As Charles Sylvanus Rhyne, at 45 the youngest president in the 80-year history of the A.B.A., talks about Law Day, he loses the leisurely North Carolina cadence of his speech; his brown eyes glint behind plastic-rimmed glasses; he clenches his fist, and his knuckles turn white. Law Day is, essentially, the expression of his feeling for the law. And the law has all the deeper meaning to Lawyer Rhyne because he became a man of law the hard way.
Charlie Rhyne was born on a cotton farm in rolling Mecklenburg County, a few miles from Charlotte, son of "the most wonderful mother and father any child ever had." In the rare moments of relaxation allowed him by his breakneck schedule, he contentedly remembers his three-mile walk along dirt roads to the school where Miss Dewell Marshall taught eleven grades in one room; he remembers falling asleep during the hour-long Presbyterian sermons of Preacher Greer and Preacher Walker; he remembers the fish fries on the Catawba River and the swimming hole at Uncle Henry Rhyne's. He remembers, too, the time he played hooky with a pal named Mel McQuarry. When Charlie got home, his father was waiting with a razor strop. Next morning at school, the teacher started to give him a thrashing. Says Rhyne: "I argued as hard as I could that she shouldn't lick me because I'd already got my beating. I offered to pull down my pants to prove it, and she let me off. It was my first double jeopardy case."

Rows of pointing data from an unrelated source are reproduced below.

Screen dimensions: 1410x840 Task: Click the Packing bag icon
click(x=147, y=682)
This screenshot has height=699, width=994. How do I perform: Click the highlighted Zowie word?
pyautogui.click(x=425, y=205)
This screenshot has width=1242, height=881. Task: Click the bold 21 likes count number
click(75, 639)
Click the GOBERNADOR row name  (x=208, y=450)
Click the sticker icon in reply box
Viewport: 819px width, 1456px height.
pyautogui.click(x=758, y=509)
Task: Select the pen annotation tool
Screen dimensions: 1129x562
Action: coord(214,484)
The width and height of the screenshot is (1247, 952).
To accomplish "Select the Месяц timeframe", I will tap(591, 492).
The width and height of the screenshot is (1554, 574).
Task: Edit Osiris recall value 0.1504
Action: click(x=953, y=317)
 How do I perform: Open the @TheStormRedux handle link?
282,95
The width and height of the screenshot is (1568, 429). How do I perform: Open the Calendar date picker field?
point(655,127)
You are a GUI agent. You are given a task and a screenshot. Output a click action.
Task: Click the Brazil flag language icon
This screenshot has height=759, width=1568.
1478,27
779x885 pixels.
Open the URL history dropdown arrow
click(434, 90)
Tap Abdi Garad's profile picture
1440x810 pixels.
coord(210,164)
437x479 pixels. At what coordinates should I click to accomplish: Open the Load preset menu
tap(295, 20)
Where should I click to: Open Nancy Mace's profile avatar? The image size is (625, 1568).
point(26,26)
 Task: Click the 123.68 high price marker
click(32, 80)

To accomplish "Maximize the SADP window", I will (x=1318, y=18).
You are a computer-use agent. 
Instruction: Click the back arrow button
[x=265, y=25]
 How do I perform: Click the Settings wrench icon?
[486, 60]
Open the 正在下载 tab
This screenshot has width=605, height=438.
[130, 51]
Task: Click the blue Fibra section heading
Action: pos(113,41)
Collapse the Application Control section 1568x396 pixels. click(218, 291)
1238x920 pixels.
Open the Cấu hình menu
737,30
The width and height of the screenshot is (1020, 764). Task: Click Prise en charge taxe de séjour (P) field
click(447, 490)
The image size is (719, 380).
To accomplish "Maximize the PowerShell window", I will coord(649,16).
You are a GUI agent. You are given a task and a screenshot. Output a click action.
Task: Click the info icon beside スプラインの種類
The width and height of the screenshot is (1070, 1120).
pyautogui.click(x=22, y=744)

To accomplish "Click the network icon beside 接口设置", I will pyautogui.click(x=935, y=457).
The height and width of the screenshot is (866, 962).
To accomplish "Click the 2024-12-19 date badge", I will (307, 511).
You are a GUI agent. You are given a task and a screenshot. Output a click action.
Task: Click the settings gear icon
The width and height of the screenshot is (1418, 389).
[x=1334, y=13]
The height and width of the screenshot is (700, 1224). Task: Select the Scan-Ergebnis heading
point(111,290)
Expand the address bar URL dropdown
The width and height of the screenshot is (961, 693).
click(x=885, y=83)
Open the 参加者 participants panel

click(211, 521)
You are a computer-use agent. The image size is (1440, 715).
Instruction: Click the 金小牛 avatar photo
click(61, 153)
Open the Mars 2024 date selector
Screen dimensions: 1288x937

Hard Cash. Charlie Rhyne's first view of the law in action came when he was eleven or twelve. "A man who was a member of one of the big families of the county had his throat slit from ear to ear by his wife, an outsider," says Rhyne. "The feeling in the community against the girl was extremely adverse. The attorney who defended her was an old string-tie lawyer named C. W. Tillett. I begged my father into letting me go to the trial one day. Tillett engaged in flamboyant arguments, told the jury how it was self-defense, and the girl was freed. The fact that this girl got justice in a place where people didn't like her made a tremendous impression on me."
Rhyne's chances of following after Lawyer Tillett were dim indeed: his family simply did not have enough money to send him to college. After his farm years of milking, plowing, picking cotton, bushy-haired Charlie Rhyne got a city job as a Western Union messenger boy in Charlotte. With $300 in savings in hand, he enrolled at Duke University. He had an early-morning newspaper route; he sold Bibles in West Virginia during the summer, and still ran out of money in his sophomore year and had to quit school. He hitchhiked West, dug storm sewers in Denver, earned some of his hardest-won dollars as a sparring partner in a local gymnasium until he was undone by a middleweight named Gentleman Ham Jenkins. After that he landed a job as a ranch hand in Wyoming's Jackson Hole country.